Equivalently, \(\End_R(M)=\Hom_R(M,M)\text{.}\)

Proof.

If \(V\) is an \(F[x]\) module then \(V\) is an \(F\)-vector space by restriction of scalars along the inclusion \(F \hookrightarrow F[x]\text{.}\) Let \(T: V \rightarrow V\) be defined by \(T(v)=x v\text{.}\) It can be shown that \(T \in \operatorname{End}_{F}(V)\) since \(T\left(v_{1}+v_{2}\right)=x\left(v_{1}+v_{2}\right)=x v_{1}+x v_{2}=T\left(v_{1}\right)+T\left(v_{2}\right)\) and \(T(c v)=x(c v)=c(x v)\) for any \(c \in F, v, v_{1}, v_{2} \in V\) by the axioms of the \(F[x]\)-module.
Conversely, let \(V\) be an \(F\)-vector space and \(T \in \operatorname{End}_{F}(V)\text{.}\) Consider the evaluation homomorphism \(\varphi: F[x] \rightarrow \operatorname{End}_{F}(V), \quad \varphi(f(x))=f(T)\text{.}\) (For example, if \(f(x)=x^{2}+5\) then \(\varphi(f(x))=T \circ T+5 \cdot \mathrm{id}_{V}\text{.}\)) Since \(V\) is an \(\operatorname{End}_{F}(V)\)-module by Remark 3.17, then \(V\) is also an \(F[x]\)-module by restriction of scalars along \(\phi\text{.}\) Concretely, this action is given by
\begin{equation*} f(x) v=(f(T))(v) . \end{equation*}
(For example, if \(f(x)=x^{2}+5\text{,}\) then \(f(x) v=T(T(v))+5 v\text{.}\))

Proof.

We leave the proof that for \(f, g \in \operatorname{End}_{R}(V)\) we have \([f \circ g]_{B}^{B}=[f]_{B}^{B}[g]_{B}^{B}\) as an exercise.

Remark 15.5.

Suppose \(F\) is a field and \(M\) is a \(F[x]\)-module. By restriction of scalars along the canonical ring map \(F \into F[x]\) we may regard \(M\) as a \(F\)-vector space — let us write this vector space as \(M|_F\) to be precise. Let \(\l_x: M|_F \to M|_F\) be the map given by \(\l_x(m) = xm\text{.}\) Then \(\l_x\) is an \(F\)-linear operator on \(M|_F\text{.}\) So, to a \(F[x]\)-module \(M\) we may associate the pair \((M|_F, \l_x)\) where \(M|_F\) is an \(F\)-vector space and \(\l_x\) is an \(F\)-linear operator on \(M|_F\text{.}\) This process is reversible:

Definition 15.6. \(F[x]\)-Module \(V_g\).

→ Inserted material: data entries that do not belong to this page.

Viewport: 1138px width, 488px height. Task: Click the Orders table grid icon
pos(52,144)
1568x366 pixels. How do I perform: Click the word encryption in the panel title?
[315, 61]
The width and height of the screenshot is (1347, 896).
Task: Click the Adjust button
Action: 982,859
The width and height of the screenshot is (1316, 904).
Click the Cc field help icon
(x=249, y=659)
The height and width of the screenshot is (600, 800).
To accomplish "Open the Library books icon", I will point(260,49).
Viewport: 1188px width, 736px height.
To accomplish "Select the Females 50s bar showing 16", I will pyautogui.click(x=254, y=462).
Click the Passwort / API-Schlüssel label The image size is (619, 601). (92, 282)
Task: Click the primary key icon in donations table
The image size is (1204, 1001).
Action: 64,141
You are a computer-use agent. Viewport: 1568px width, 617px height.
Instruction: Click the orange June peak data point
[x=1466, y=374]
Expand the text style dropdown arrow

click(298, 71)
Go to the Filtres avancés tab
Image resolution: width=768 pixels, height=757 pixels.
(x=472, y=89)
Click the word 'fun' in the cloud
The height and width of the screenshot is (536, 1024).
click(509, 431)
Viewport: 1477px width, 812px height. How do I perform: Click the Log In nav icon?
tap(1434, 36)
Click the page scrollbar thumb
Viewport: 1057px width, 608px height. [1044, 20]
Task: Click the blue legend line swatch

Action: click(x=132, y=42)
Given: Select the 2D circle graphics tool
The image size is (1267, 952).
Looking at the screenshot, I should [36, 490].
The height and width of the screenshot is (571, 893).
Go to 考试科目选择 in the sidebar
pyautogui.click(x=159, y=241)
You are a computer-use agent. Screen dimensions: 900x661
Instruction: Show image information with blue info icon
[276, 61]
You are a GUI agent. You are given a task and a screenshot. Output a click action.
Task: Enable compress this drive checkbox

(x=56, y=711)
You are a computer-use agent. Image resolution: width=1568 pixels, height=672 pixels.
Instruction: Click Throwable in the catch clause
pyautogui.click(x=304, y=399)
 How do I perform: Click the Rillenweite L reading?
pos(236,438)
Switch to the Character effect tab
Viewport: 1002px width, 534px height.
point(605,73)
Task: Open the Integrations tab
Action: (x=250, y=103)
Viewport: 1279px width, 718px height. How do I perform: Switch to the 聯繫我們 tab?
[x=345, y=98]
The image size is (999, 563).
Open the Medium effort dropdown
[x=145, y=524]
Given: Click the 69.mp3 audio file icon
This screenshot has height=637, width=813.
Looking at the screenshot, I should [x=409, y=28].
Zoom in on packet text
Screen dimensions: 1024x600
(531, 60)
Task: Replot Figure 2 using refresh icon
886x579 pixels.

Let \(F\) be a field, let \(V\) be a finite dimensional vector space over \(F\text{,}\) and let \(g: V \to V\) be an \(F\)-linear operator. The \(F[x]\)-module \(V_g\) is defined to be the abelian group \((V, +)\) equipped with the rule for \(F[x]\) scaling given by
\begin{equation*} (c_nx^n + \dots+ c_0)v = c_ng^{\circ n}(v) + \dots + c_1 g(v) + c_0v \end{equation*}
for any polynomial \(c_nx^n + \dots + c_0 \in F[x]\) and vector \(v \in V\text{.}\)

Example 15.8. Special Case of \(V_g\).

We have the following special case (it isn’t really special — the general case reduces to this one upon choosing a basis):
Given a matrix \(A \in \Mat_{n \times n}(F)\text{,}\) then \(F^n_A\) is the \(F[x]\)-module whose underlying abelian group is \(F^n\) (column vectors) with the usual rule for addition and with the rule for \(F[x]\) scaling given by
\begin{equation*} (\sum_i c_i x^i) \cdot v := \sum c_i A^i v \end{equation*}
for any column vector \(v\text{.}\) For short, we write this rule as
\begin{equation*} f(x) \cdot v = f(A) v \end{equation*}
for any polynomial \(f(x) \in k[x]\text{,}\) where \(f(A)\) is the matrix obtained by evaluating \(f(x)\) at \(x = A\) in the evident sense.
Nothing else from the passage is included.